- [Texte à étudier]
******

Pourquoi Foucault, qui ne parle pas en philosophe, parle-t-il aujourd'hui au philosophe ?

par Yves Charles Zarka

 

Foucault ne saurait être défini uniquement ni prioritairement comme un philosophe politique. Il y a dans son œuvre une dimension politique incontestable et profonde, mais elle coexiste avec d’autres dimensions : une archéologie historique des savoirs, une morale de la subjectivité, etc. Pourtant Foucault a marqué très profondément cette approche théorique du politique qu’est la philosophie politique sur trois plans : dans son écriture, ses approches et ses objets. Au-delà de la manière tout à fait diverse dont les concepts qu’il a inventés ont été empruntés (plus ou moins délicatement) détournés, déplacés ou déformés par ses épigones, Foucault a modifié le cadre de la problématisation du politique. C’est sans doute parce qu’il n’était pas philosophe politique au sens traditionnel, qu’il a pu ouvrir des voies nouvelles à la philosophie politique. Pour ce qui me concerne personnellement, ma seconde lecture de son œuvre, qui correspond à une redécouverte tardive de celle-ci, est l’un des aspects décisifs de ma réorientation dans ce champ : passage d’une lecture des textes à une confrontation aux choses, à l’histoire des institutions, aux autres textes, ceux auxquels l’histoire a imposé le silence, sans renonciation à la question des normes et des valeurs.

Foucault a inventé un nouveau style de pensée et d’écriture sur le politique qui résulte très directement du décloisonnement qu’il opère sur les savoirs. Dans ce champ aussi, il a rompu les interdits : les interdits liés aux frontières des savoirs institutionnalisés. Histoire, philosophie, anthropologie voire sociologie s’entrecroisent dans cette écriture qui entend voir autrement et déjouer les obstacles à la compréhension. Armé de concepts mixtes, d’un regard fulgurant qui perce à jour ce que personne ne voyait auparavant, Foucault modifie l’approche du politique. Rien n’est plus éloigné de lui que ces notions abstraites que sont l’Etat, la nation, le peuple, la volonté politique, la démocratie, etc. Raisonner sur elles, c’est s’ôter tout moyen d’en juger la teneur véritable, c’est-à-dire de connaître les dispositifs de pouvoir, les rapports de domination qu’elles cachent sans le dire. Penser à partir d’elles c’est manquer la substance du politique. On comprendra donc que l’objet du politique se trouve également bouleversé. De nouvelles réalités deviennent aveuglantes après qu’elles furent découvertes par lui, alors qu’avant personne ne les soupçonnait. C’est ainsi que le libéralisme se trouve complètement relu à partir de la notion de bio-pouvoir, la société contemporaine se trouve autrement éclairée par l’analyse du passage de la société disciplinaire à une société post-disciplinaire qui ne laisse plus rien à ses marges, c’est enfin la nature même des phénomènes de pouvoir qui prennent un autre caractère lorsqu’on n’identifie plus le pouvoir à l’Etat (ce que faisait le marxisme) et que l’on perçoit des rapports de pouvoir qui traverse toute la texture institutionnelle, administrative, médicale, psychiatrique de la société.

******

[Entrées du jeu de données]

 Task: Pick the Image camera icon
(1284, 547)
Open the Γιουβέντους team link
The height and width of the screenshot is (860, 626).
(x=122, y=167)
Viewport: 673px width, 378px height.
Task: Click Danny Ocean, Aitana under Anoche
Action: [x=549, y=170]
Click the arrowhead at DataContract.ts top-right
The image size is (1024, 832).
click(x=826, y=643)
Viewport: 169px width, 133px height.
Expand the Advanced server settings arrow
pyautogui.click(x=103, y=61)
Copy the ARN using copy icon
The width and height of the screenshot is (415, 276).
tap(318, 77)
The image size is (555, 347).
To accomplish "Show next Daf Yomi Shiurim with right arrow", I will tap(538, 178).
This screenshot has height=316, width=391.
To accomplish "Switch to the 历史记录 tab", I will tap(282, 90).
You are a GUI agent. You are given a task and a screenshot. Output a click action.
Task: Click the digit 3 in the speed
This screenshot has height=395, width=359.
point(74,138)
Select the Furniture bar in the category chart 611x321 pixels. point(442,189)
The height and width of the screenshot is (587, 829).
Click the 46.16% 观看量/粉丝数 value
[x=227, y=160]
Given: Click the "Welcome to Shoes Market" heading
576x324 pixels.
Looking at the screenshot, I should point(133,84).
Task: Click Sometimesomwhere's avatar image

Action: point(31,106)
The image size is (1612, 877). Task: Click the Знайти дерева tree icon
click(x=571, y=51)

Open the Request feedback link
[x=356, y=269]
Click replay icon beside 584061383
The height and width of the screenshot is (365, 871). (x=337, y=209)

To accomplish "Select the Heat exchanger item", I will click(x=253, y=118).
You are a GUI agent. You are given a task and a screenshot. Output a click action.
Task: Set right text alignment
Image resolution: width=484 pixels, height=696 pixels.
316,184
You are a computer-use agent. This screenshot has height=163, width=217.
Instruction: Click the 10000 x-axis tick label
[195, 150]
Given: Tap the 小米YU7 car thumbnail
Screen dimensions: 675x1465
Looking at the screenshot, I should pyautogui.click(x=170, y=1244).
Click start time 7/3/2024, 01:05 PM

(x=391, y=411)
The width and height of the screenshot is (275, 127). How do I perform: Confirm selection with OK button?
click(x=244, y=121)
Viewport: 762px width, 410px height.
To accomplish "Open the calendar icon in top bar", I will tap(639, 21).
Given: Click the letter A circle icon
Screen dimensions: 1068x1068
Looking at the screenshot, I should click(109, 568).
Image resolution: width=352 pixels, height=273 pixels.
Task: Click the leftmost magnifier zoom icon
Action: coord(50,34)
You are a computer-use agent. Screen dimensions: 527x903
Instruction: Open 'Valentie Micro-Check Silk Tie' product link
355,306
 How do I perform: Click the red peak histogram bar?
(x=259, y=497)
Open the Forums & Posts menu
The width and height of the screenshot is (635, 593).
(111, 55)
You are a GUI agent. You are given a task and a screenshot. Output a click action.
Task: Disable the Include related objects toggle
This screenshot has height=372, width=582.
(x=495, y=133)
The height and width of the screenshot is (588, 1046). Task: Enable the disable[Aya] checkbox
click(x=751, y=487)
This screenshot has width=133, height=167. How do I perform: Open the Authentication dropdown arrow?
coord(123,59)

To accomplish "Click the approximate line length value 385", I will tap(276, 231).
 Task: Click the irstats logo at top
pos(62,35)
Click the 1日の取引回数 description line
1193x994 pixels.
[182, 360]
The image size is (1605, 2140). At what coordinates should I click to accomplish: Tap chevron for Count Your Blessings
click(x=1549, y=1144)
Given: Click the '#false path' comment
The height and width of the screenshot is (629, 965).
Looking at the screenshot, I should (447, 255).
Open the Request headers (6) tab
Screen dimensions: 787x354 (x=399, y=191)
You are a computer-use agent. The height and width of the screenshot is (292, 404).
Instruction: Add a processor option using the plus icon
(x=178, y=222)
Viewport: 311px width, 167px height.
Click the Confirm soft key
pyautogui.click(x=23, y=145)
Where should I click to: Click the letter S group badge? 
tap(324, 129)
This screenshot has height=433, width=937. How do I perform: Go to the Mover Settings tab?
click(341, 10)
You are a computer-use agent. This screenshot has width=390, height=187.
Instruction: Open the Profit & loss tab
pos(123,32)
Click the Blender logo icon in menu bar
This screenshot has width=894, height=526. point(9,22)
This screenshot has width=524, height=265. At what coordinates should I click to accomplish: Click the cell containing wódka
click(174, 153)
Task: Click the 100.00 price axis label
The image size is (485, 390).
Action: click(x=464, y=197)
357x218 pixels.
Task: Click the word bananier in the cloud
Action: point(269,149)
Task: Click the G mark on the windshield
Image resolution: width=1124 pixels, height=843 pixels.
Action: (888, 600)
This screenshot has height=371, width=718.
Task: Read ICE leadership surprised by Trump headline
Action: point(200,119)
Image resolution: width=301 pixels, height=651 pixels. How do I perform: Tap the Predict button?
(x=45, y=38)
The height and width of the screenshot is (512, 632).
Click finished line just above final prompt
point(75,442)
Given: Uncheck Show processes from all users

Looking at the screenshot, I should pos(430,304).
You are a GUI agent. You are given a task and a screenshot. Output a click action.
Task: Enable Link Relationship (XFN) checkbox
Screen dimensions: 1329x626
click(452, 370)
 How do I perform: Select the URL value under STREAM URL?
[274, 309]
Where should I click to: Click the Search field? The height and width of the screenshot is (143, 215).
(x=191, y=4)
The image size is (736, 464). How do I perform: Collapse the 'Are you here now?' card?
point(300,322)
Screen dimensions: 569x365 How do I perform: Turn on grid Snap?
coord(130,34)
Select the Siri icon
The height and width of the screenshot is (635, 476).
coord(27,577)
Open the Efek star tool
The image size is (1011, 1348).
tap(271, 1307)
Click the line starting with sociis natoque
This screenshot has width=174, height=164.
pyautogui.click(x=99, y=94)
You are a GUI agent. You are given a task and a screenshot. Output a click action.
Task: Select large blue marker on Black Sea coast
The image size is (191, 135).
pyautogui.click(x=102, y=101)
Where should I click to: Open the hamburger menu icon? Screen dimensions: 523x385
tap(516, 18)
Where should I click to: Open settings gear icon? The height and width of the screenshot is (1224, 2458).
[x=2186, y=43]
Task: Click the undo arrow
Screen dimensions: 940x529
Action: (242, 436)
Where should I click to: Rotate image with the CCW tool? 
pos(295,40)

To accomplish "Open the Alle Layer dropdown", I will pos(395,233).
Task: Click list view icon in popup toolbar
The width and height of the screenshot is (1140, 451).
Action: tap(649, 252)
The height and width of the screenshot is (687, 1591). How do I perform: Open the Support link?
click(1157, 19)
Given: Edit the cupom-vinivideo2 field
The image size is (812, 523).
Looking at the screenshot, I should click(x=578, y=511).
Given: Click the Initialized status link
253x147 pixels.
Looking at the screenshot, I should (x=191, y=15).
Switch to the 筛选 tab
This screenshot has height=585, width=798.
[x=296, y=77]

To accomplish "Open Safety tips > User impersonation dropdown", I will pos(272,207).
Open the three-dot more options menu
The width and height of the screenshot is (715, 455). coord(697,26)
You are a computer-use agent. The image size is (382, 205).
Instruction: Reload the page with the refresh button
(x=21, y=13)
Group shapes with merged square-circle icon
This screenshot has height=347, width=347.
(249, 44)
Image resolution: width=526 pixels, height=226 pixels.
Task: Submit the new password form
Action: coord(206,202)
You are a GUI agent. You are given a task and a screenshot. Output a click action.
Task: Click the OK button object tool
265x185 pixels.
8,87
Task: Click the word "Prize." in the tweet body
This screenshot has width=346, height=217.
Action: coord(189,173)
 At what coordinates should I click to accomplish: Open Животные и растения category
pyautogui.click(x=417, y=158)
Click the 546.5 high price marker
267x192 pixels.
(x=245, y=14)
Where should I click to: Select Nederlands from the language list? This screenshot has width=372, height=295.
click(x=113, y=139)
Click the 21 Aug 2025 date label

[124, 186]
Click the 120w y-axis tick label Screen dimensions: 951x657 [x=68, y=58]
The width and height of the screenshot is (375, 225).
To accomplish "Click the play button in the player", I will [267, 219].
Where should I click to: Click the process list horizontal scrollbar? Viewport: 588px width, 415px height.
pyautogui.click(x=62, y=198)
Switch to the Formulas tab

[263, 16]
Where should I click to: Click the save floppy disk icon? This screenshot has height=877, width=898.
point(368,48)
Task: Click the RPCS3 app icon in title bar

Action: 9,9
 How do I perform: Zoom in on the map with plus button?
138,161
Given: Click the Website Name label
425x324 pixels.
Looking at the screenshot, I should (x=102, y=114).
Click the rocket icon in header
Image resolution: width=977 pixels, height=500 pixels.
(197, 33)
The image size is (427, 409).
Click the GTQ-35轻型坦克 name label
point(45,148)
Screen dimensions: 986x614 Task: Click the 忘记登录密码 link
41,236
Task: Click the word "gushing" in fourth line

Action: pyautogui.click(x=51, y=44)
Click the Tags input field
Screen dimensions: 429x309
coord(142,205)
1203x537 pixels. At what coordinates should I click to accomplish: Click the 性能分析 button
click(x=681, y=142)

******

- [Consigne]
Répondez aux questions suivantes sur le texte consacré à Foucault.
1. Quelles dimensions de l'œuvre de Foucault coexistent avec sa dimension politique ?
2. Sur quels trois plans Foucault a-t-il marqué la philosophie politique ?
3. À partir de quelle notion le libéralisme se trouve-t-il relu ?

- [Réponse finale]
1. Une archéologie historique des savoirs et une morale de la subjectivité.
2. Dans son écriture, ses approches et ses objets.
3. À partir de la notion de bio-pouvoir.